Problem statement:
The expected output is a copy of every line in the records with the string "Toggle".

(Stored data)
Content starts

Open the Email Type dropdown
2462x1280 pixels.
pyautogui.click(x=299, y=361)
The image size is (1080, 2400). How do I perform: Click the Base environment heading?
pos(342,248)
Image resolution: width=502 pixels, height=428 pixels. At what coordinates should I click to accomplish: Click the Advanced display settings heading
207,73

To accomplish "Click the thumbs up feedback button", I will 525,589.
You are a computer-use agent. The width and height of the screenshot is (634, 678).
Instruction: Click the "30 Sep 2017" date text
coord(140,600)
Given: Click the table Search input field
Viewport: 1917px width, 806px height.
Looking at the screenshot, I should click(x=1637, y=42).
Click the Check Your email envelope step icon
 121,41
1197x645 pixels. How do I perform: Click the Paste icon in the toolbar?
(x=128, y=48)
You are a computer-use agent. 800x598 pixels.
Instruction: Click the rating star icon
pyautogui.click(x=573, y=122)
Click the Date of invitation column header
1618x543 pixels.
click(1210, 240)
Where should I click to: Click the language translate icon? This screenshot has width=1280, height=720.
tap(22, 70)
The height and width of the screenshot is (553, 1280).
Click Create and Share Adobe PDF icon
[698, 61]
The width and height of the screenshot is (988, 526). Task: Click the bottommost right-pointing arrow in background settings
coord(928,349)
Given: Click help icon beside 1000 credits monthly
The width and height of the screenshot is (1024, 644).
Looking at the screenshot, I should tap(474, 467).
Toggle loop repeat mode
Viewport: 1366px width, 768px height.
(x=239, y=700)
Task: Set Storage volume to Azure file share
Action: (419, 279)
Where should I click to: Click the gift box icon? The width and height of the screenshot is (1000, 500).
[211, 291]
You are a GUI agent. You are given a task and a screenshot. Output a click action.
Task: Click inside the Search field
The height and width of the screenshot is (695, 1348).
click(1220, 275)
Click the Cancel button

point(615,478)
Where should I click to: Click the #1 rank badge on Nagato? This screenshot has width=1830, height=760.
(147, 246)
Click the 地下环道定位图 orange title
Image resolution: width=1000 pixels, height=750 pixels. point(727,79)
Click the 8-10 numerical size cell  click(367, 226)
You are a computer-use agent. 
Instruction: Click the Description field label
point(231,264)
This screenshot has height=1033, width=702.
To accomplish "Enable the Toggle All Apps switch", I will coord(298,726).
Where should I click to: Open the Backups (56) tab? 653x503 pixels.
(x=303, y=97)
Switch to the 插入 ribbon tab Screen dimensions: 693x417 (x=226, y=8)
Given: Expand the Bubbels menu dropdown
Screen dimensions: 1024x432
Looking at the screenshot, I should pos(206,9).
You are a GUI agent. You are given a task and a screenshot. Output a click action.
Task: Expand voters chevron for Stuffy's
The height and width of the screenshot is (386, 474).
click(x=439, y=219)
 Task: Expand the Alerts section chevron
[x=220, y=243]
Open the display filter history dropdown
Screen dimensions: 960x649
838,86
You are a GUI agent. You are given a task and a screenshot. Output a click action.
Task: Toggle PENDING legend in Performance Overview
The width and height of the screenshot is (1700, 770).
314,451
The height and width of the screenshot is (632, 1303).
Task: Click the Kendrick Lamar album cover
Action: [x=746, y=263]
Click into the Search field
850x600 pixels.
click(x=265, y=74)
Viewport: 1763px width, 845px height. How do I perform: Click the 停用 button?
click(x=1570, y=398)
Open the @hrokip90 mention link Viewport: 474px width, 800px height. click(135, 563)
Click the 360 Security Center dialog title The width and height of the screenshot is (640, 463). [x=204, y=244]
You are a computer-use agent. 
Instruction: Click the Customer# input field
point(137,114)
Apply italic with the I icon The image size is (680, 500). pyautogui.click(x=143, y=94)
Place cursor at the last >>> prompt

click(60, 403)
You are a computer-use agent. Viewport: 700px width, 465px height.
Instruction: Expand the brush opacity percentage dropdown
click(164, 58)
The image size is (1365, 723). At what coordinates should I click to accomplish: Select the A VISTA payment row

Content ends

Answer box:
Toggle loop repeat mode
To accomplish "Enable the Toggle All Apps switch", I will coord(298,726).
Task: Toggle PENDING legend in Performance Overview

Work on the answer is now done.